Work in the enterprise market can be a bit of a shocker.
I learnt most of what I know from communities of programmers and IA’s on the web. A lot of information is being shared. So when I started working in the enterprise application market a year ago, I hoped for something similar.
Nope. It is extremely hard to find the kind of down-to-earth information that is available in the open source world for enterprise applications like, say, SAP. Nobody’s sharing. No mailing lists on SAP, and I have yet to see a blog that discusses SAP. A search for blog+SAP yields almost nothing of relevance, except for SAP’s own blogs (not very good).
SAP itself does make an effort to make information available, but obviously, there’s always an angle there.
My SAP link of the day: iViewstudio.com. In the SAP Portals world, a portal consists of little iViews (like iframes) that contain functionality (things like change your address, search a database, view reports, …) iViewstudio lists the various iviews available from SAP and from other vendors. Look at the screenshots to get an idea – below is a small example of an iView.
Open Source Business Conference 2004: how to make dough with open source. Nice.

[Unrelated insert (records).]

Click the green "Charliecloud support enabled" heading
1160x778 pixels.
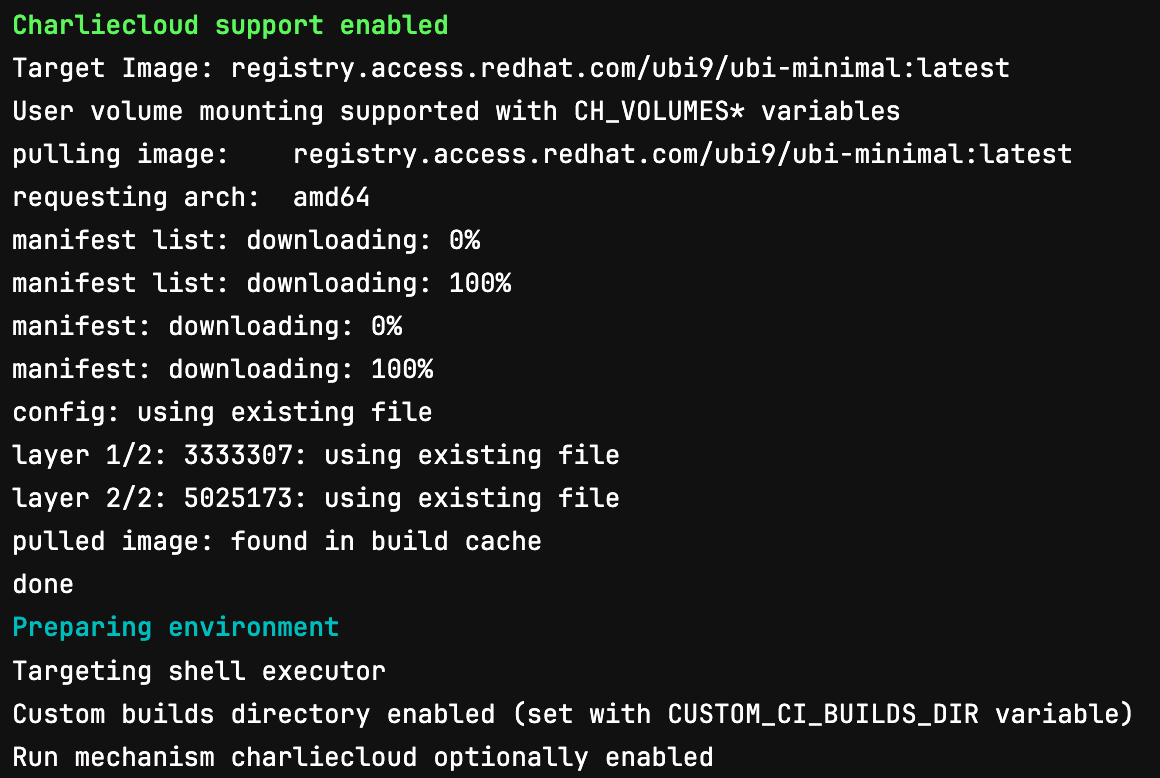click(230, 25)
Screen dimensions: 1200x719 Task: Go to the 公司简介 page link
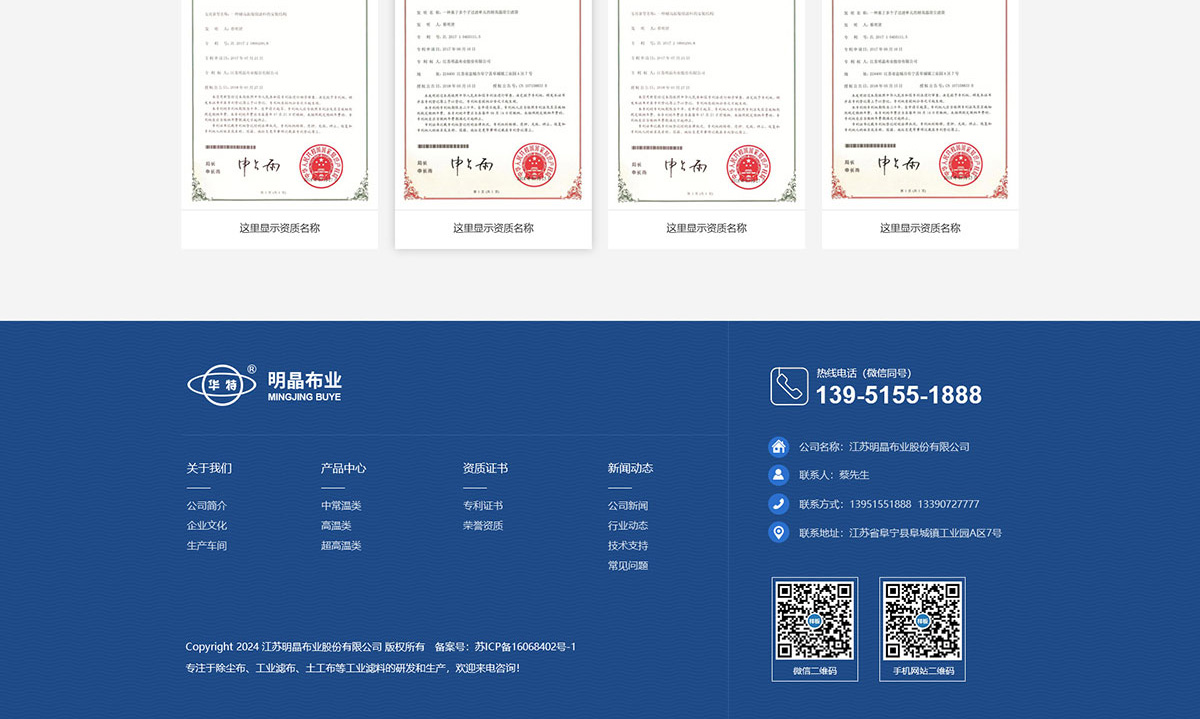click(207, 506)
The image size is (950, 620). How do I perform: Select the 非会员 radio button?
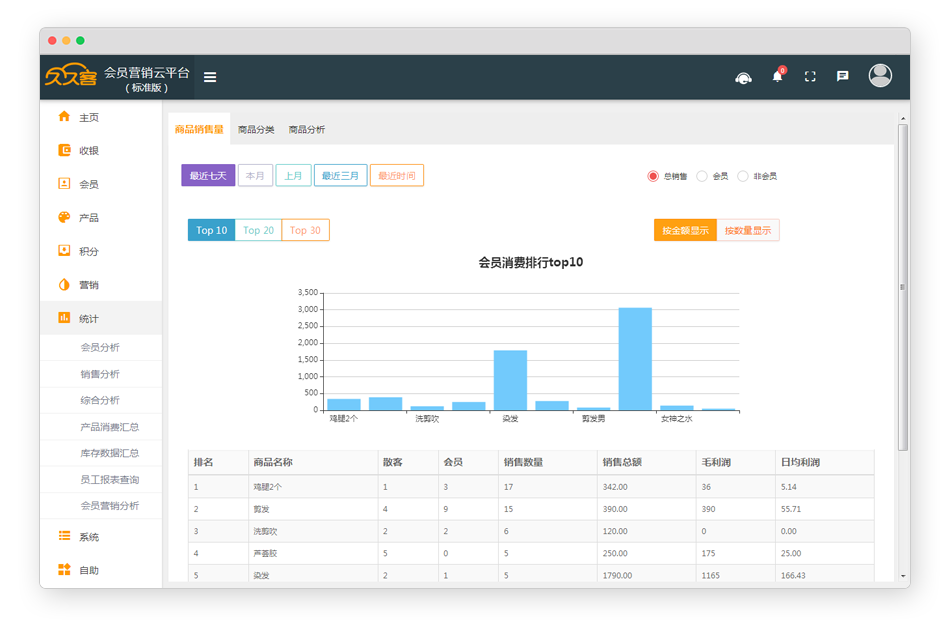pyautogui.click(x=743, y=176)
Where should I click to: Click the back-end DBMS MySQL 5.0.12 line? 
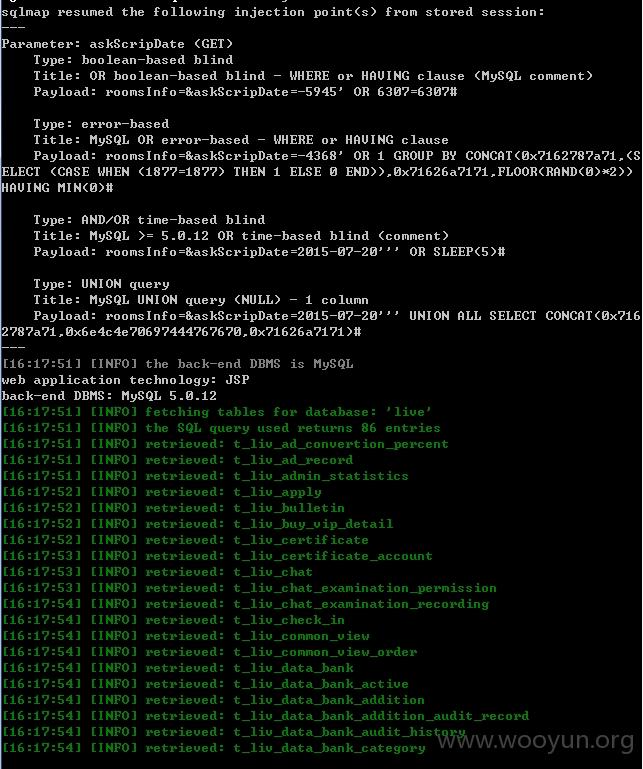point(109,396)
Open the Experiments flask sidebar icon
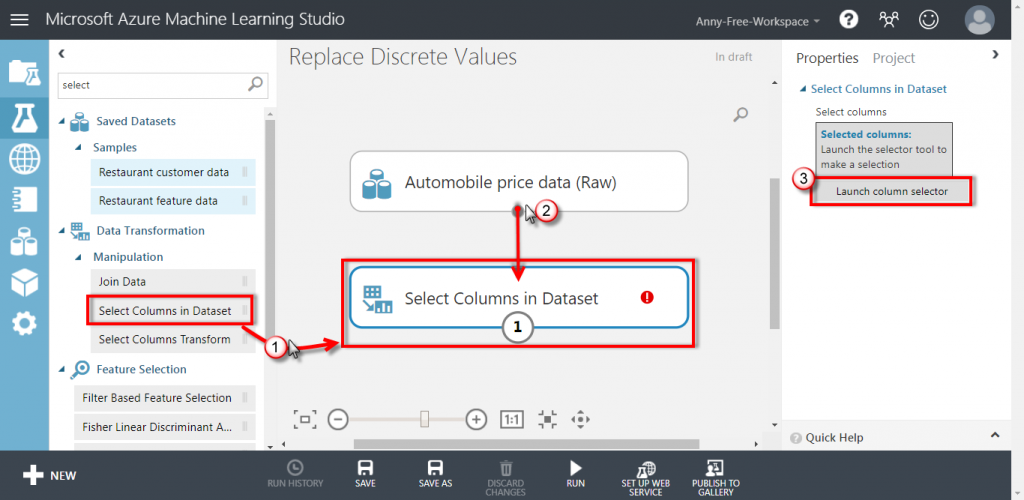Screen dimensions: 1024x500 tap(24, 116)
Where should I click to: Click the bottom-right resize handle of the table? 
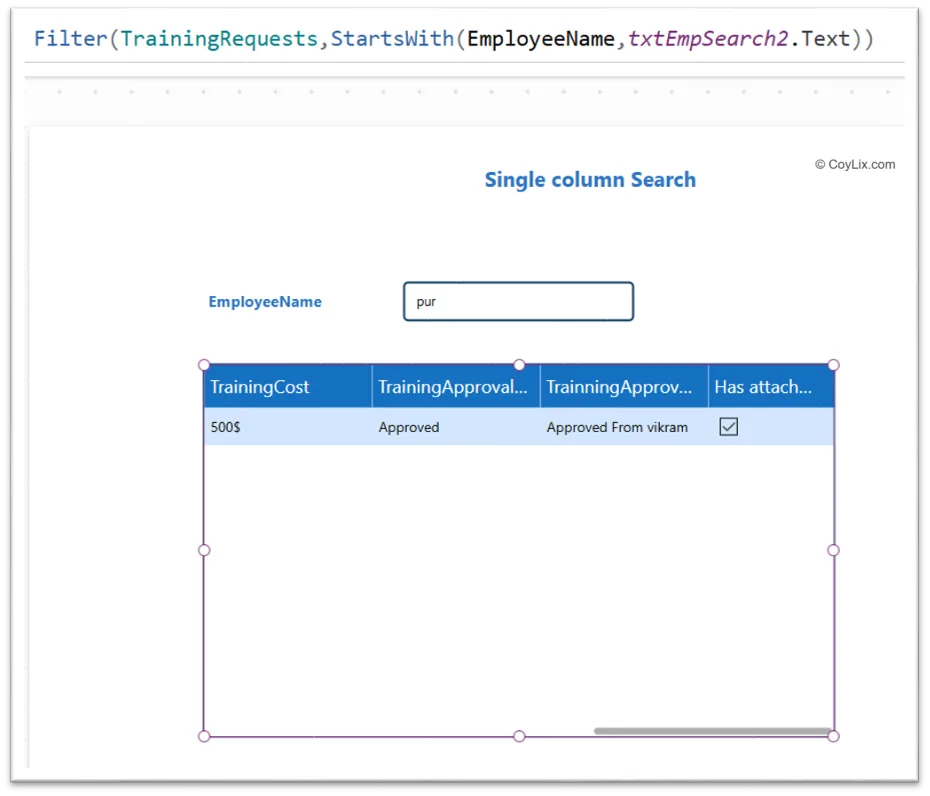pos(833,735)
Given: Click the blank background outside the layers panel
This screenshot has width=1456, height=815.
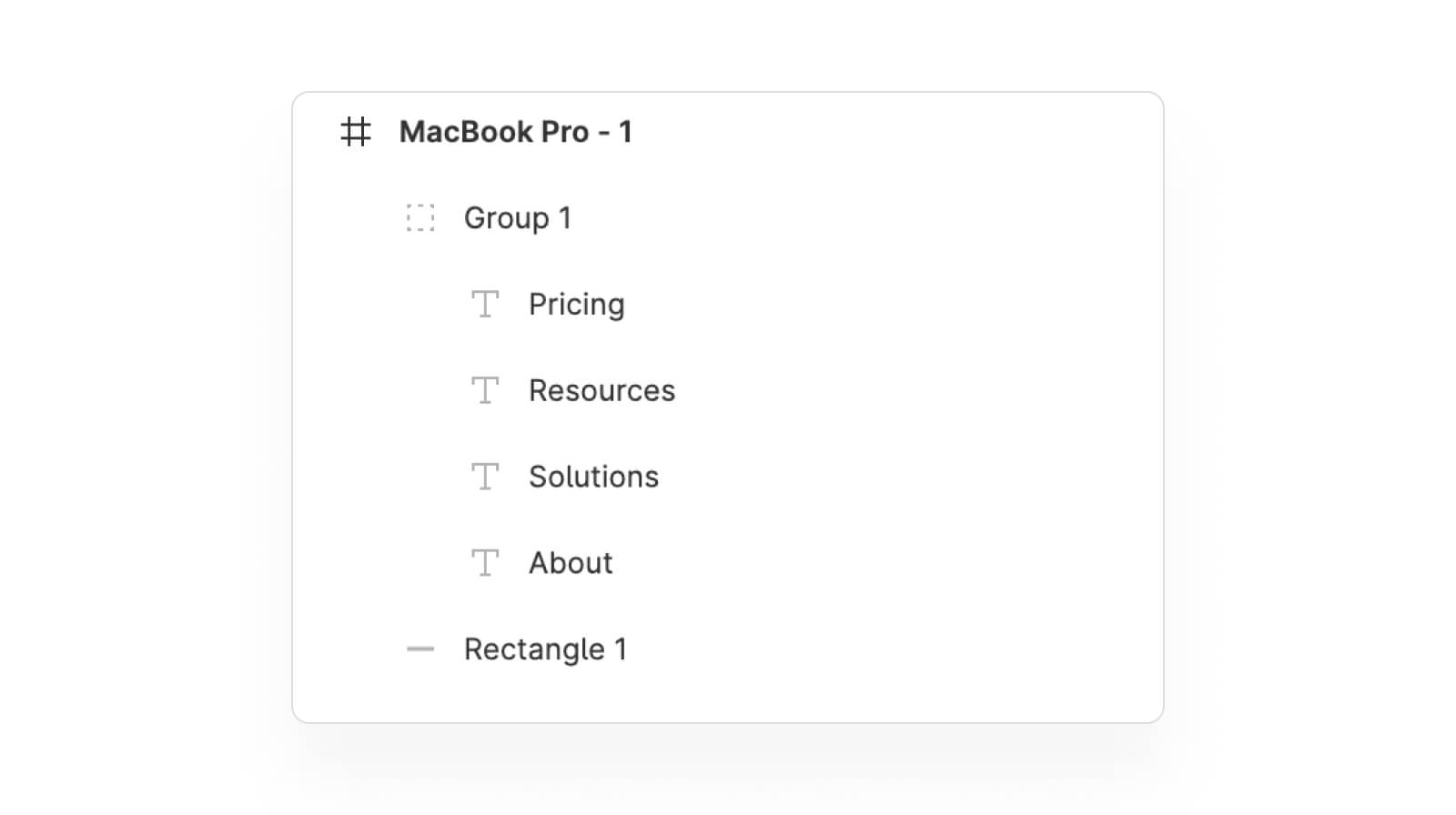Looking at the screenshot, I should (x=136, y=409).
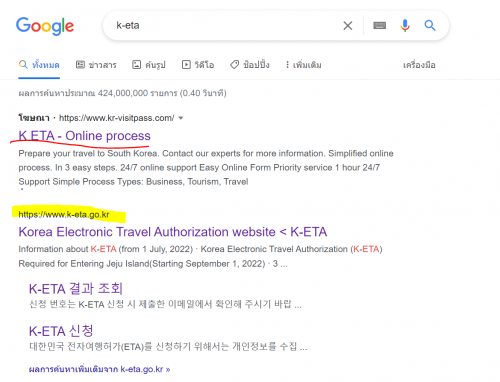Switch to the Videos tab label

click(x=204, y=65)
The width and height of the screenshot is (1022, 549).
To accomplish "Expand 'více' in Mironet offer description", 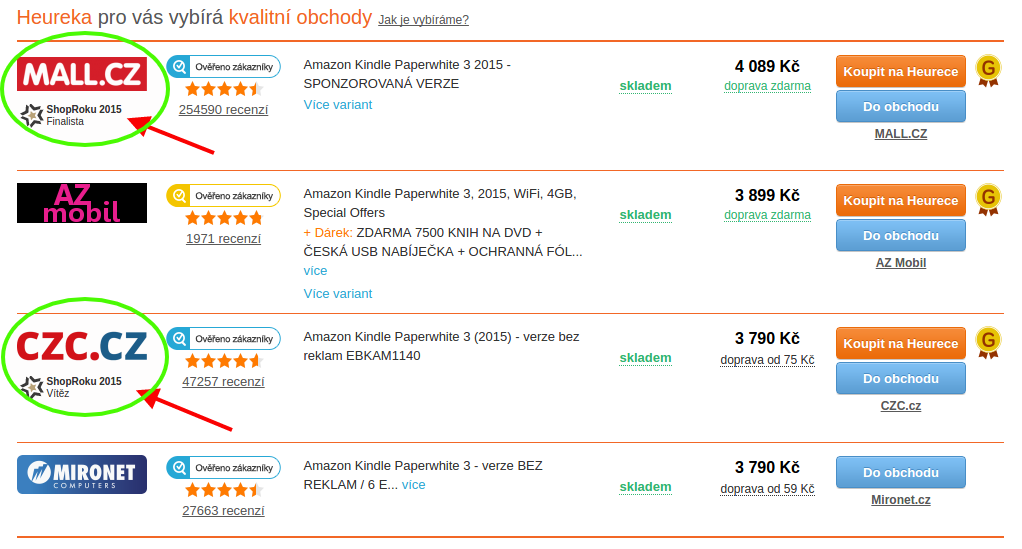I will 413,484.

kuro5hin.org || Notes Toward a Moderation Economy: “Whether you call it Mojo, Karma, “Standing,” or something else, all content rating feedback systems have some sort of currency. While there are many different ways of acquiring and spending such capital, nobody seems to have implemented an economy varied enough to be robust. And this is the key to building a system which can be stable in the long term.” (via EiM)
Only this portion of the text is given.